Whatever. I hate to rain on his parade, but I didn’t do anything. I’m not going to get all excited about her saying “frex.” I still don’t know why she would talk to me and not other people. But how weird is it that she made up that word? Frex. Hurt. I guess she was saying that her heart hurts because of what happened to her. I wonder if she’ll ever really be able to talk about it, or if she’s so inside herself that this is as good as it gets. Like Alice.
In other news, I forgot that Allie’s birthday was yesterday. Not that it’s really my fault. You don’t exactly keep track of the date so well around here. The days all kind of run into each other, like one big long one that never ends. But today I happened to look at the date on the newspaper at the nurses’ station and realized I’d missed Allie’s birthday. She turned sixteen. I’ll be sixteen this summer, so she’s got half a year on me. That never bothered her, though. She always called herself “the older woman.”
I wonder what she did for her birthday. Actually, I don’t wonder at all. I know what she did. She spent it with Burke. He’s her boyfriend. He probably took her to the movies or maybe out for pizza. I bet he bought her some stupid present she normally wouldn’t even like, and I bet she gushed over it like it was the best thing ever.
It makes me sick how she gets all stupid over him. She was never like that before. She never let a guy turn her into something she’s not. Then Burke came along and everything changed. Everything.
I don’t get how someone can become a different person overnight, but Allie did. It was like there was this whole other girl living inside of her, and one night that girl broke through and took over.

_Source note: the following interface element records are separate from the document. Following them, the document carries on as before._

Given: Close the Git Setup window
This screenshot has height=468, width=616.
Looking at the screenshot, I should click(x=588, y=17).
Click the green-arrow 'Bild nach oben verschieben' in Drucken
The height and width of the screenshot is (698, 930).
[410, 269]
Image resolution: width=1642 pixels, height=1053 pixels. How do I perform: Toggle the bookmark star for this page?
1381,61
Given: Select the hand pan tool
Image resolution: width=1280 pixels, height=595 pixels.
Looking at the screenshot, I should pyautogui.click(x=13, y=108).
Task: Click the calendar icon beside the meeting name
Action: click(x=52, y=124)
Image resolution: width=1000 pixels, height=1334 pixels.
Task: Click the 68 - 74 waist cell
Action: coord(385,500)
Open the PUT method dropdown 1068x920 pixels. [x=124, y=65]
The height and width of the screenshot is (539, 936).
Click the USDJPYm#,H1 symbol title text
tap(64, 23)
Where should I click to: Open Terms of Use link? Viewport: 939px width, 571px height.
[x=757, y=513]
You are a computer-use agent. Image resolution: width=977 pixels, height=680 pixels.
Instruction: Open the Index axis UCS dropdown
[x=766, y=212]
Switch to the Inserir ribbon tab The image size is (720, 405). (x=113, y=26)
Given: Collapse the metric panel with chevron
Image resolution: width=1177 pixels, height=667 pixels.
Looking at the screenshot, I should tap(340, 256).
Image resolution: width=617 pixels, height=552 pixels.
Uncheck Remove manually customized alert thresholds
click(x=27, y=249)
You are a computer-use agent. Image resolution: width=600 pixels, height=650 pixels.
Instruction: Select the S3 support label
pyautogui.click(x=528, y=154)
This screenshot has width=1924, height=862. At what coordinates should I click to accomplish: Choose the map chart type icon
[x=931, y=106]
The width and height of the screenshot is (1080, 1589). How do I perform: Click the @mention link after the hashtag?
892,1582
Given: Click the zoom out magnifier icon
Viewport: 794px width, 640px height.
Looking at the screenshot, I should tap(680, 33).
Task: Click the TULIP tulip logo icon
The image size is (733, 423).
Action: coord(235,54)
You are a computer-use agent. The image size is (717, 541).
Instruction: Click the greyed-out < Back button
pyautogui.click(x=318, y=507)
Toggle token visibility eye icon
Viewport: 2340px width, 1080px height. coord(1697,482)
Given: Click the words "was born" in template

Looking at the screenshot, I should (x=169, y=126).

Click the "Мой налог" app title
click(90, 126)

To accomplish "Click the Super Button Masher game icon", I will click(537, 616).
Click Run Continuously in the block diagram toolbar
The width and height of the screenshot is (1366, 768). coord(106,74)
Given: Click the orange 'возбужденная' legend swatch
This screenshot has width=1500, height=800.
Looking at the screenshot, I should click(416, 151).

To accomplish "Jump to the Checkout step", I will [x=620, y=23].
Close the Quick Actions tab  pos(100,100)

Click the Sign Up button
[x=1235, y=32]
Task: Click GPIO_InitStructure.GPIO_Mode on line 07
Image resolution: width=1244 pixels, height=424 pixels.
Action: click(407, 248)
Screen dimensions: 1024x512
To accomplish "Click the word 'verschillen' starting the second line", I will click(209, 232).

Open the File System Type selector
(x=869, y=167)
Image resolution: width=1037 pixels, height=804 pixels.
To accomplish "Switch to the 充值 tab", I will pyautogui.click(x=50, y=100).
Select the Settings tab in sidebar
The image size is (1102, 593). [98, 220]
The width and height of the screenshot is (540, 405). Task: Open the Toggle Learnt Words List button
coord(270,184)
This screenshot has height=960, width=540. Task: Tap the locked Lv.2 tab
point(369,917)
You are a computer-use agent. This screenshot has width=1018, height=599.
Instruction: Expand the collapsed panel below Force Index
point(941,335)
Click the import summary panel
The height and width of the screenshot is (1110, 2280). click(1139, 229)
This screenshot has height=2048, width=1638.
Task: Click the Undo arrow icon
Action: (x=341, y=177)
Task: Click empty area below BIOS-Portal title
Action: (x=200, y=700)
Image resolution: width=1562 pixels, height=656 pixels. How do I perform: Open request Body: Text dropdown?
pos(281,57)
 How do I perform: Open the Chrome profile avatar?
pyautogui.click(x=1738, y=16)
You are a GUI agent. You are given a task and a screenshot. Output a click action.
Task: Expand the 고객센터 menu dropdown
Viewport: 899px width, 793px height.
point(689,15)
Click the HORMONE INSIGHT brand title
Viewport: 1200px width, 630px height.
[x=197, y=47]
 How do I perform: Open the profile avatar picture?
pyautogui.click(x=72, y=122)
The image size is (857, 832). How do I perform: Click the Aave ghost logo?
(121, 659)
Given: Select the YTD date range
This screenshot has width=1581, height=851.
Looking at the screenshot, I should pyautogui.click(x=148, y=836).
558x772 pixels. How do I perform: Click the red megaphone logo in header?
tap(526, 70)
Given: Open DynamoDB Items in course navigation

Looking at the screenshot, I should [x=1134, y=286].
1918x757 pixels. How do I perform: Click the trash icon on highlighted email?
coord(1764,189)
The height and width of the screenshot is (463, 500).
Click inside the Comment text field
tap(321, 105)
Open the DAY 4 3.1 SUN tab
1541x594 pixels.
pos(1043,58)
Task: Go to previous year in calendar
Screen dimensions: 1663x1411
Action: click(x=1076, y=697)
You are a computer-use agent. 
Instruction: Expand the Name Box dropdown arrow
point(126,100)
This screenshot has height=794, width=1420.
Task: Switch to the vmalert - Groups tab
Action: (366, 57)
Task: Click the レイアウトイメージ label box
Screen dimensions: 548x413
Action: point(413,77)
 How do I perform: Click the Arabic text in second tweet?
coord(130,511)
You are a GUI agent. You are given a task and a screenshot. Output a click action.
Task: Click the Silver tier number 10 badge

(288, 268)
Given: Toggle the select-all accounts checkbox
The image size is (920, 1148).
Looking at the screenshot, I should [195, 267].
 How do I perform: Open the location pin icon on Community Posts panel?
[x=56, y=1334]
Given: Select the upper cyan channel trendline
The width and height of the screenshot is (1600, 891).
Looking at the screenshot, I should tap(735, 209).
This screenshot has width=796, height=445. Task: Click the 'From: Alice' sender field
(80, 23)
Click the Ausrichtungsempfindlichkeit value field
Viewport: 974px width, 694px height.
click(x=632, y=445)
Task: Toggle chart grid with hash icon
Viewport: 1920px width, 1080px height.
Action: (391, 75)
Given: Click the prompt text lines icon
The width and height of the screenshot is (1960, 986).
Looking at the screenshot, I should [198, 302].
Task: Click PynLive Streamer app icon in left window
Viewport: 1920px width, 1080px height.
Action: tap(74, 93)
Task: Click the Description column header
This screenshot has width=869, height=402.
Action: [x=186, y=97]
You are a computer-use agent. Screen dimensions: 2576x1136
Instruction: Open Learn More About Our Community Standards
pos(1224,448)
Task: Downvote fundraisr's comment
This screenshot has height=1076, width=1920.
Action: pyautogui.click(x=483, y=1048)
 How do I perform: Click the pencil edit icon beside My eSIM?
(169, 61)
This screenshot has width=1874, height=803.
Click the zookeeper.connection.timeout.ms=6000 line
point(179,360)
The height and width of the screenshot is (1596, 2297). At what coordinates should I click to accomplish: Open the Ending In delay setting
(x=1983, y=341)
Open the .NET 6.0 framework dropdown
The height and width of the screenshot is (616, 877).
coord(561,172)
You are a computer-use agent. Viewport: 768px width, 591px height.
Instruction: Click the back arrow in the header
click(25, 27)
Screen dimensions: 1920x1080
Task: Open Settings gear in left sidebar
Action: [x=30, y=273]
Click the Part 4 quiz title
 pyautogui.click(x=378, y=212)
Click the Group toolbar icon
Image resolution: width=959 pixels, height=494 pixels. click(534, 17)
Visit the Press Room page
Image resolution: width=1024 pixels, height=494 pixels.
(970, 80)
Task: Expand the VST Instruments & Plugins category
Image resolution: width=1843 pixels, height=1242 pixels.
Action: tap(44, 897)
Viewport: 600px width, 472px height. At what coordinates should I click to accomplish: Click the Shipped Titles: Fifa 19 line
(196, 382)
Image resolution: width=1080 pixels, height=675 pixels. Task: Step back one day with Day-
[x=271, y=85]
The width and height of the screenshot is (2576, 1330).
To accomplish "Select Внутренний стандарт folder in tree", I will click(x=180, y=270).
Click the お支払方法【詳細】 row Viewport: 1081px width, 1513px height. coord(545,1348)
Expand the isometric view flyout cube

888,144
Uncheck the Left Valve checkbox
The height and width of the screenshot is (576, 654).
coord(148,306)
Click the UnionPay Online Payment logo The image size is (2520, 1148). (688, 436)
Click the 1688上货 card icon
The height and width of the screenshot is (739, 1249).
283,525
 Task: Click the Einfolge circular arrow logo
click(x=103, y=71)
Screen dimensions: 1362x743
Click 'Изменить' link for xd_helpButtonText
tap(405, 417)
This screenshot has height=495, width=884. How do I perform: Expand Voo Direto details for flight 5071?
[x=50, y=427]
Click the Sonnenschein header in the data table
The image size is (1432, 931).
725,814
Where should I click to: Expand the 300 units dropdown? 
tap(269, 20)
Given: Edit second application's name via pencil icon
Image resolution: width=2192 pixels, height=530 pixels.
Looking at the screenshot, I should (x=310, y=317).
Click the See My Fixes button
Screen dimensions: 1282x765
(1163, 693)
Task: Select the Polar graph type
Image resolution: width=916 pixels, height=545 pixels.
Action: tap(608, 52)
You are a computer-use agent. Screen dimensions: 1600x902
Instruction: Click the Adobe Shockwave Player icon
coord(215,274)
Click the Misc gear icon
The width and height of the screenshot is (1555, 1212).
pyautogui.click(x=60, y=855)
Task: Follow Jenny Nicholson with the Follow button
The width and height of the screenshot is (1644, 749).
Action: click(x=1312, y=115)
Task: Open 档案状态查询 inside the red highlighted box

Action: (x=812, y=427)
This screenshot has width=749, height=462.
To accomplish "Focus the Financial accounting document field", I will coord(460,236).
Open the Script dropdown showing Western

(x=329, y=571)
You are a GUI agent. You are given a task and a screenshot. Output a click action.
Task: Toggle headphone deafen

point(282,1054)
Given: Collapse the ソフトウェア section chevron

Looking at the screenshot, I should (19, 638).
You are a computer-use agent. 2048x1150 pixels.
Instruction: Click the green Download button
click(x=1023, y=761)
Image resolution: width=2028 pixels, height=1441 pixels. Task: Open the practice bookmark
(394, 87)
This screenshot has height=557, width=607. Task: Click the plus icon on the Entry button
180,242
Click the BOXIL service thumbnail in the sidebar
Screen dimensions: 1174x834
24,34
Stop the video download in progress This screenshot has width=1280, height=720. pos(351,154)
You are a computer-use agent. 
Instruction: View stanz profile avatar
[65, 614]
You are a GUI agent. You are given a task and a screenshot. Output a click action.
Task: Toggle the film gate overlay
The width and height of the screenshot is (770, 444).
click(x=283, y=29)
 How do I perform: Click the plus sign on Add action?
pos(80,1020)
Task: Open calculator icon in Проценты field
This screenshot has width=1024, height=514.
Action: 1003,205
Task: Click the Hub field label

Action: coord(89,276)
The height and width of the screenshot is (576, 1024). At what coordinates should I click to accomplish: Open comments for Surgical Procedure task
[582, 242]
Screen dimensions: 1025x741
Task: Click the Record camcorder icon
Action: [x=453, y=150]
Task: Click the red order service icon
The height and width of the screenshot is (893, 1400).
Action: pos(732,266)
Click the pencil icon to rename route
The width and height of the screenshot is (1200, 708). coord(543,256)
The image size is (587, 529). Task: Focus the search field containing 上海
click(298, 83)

One day we were doing everything together, and the next everything was over. She just threw it all away.
The worst part is, you know they’re not going to be together forever. I mean, come on, she’s fifteen. Okay, sixteen. Still. It’s not like they’re going to get married or anything. Even if they last a couple of years—which they won’t—she’ll go to one college and he’ll go to another, and pretty soon they’ll forget all about each other. That’s what always happens. That’s why teenage dating is so dumb, because it’s doomed to fail. You’d think people would have learned that by now, but I guess they haven’t. They go right on falling in love and thinking it’s going to survive high school. Allie and Burke, true love always.
Whatever.
Anyway, happy birthday, Allie. I hope it was a good one.